* [WHAT IS REQUIRED]:
Nothing in the listing should be altered when it is copied, and no picture goes into the copy.

(Beginning of EXERCISE DATA)

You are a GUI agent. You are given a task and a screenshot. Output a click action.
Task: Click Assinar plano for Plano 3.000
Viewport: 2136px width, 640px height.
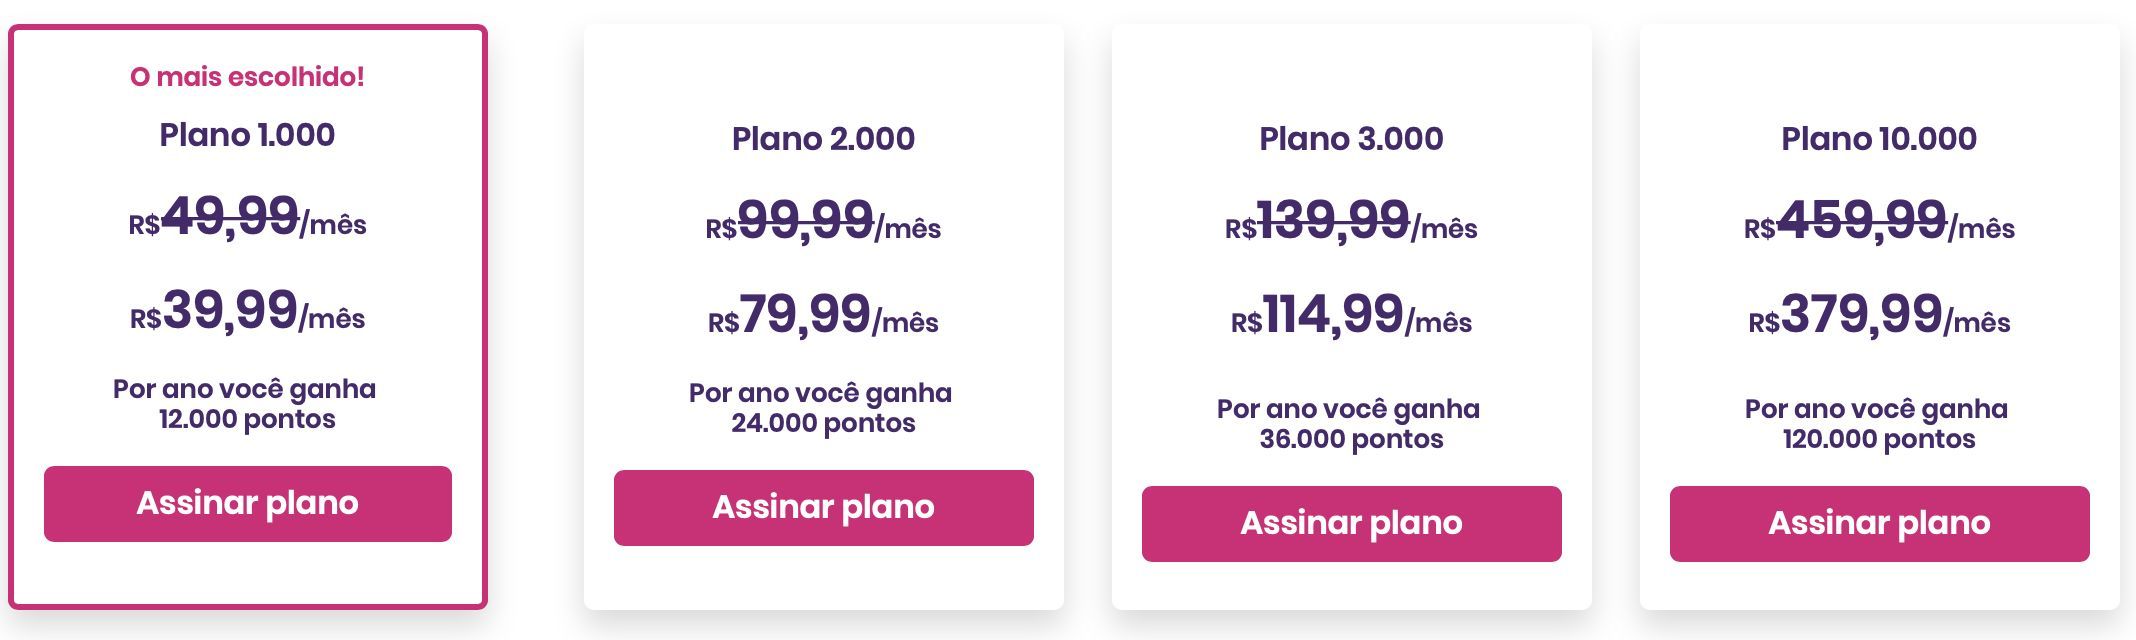point(1351,524)
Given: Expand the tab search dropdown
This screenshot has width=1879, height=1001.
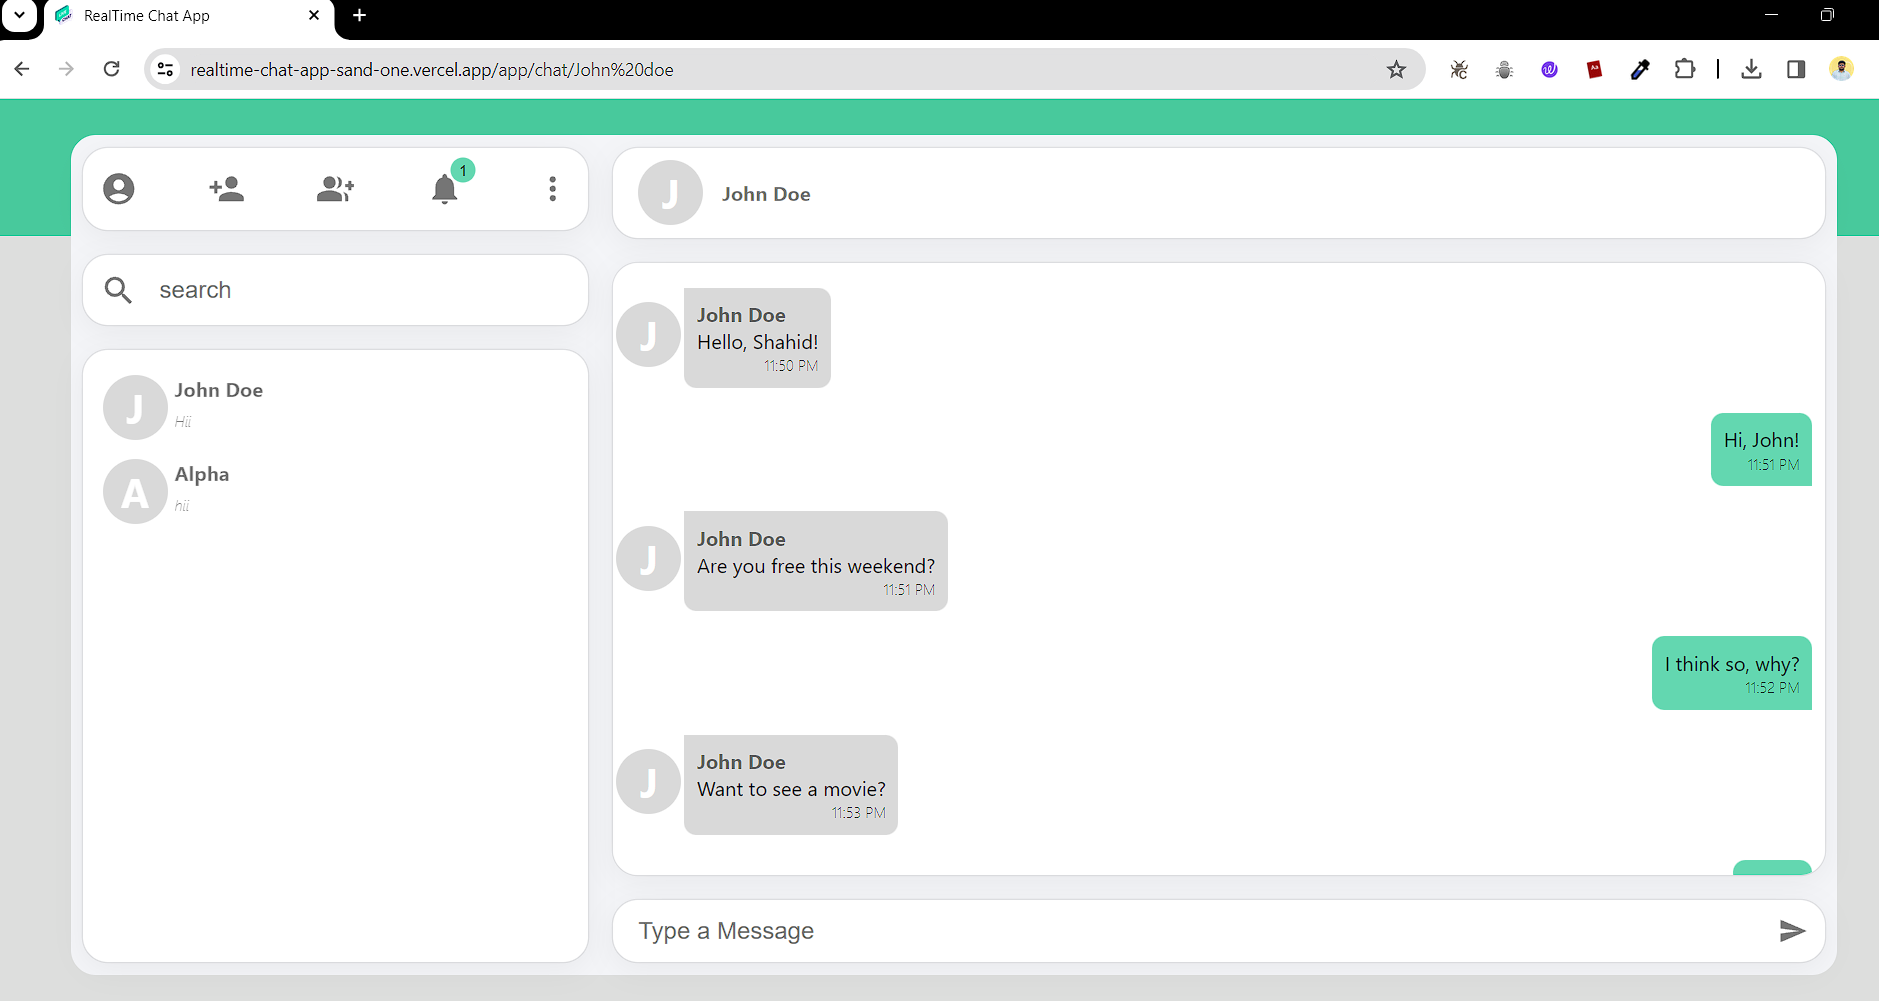Looking at the screenshot, I should coord(20,15).
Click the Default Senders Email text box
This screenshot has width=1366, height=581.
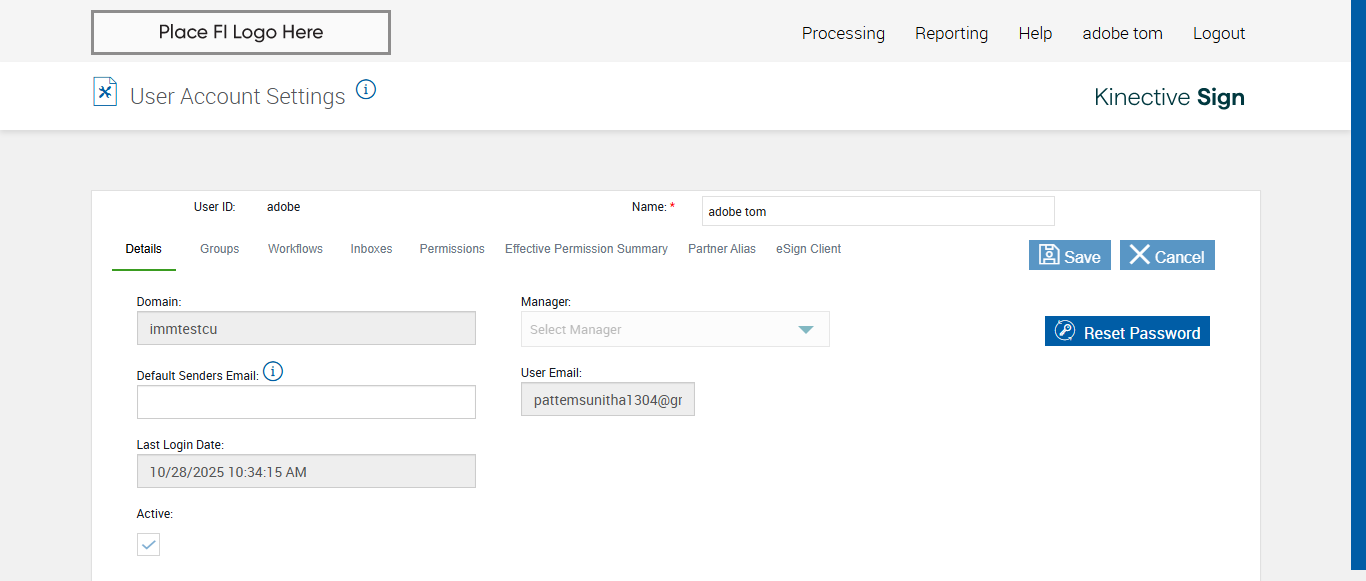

(End of EXERCISE DATA)

* [EXERCISE SOLUTION]:
You are a GUI agent. You are given a task and a screenshot. Output a click action.
Task: Click Assinar plano for Plano 3.000
Viewport: 2136px width, 640px height.
point(1351,524)
Given: Expand the tab search dropdown
This screenshot has width=1879, height=1001.
Looking at the screenshot, I should coord(20,15).
Click the Default Senders Email text box
This screenshot has width=1366, height=581.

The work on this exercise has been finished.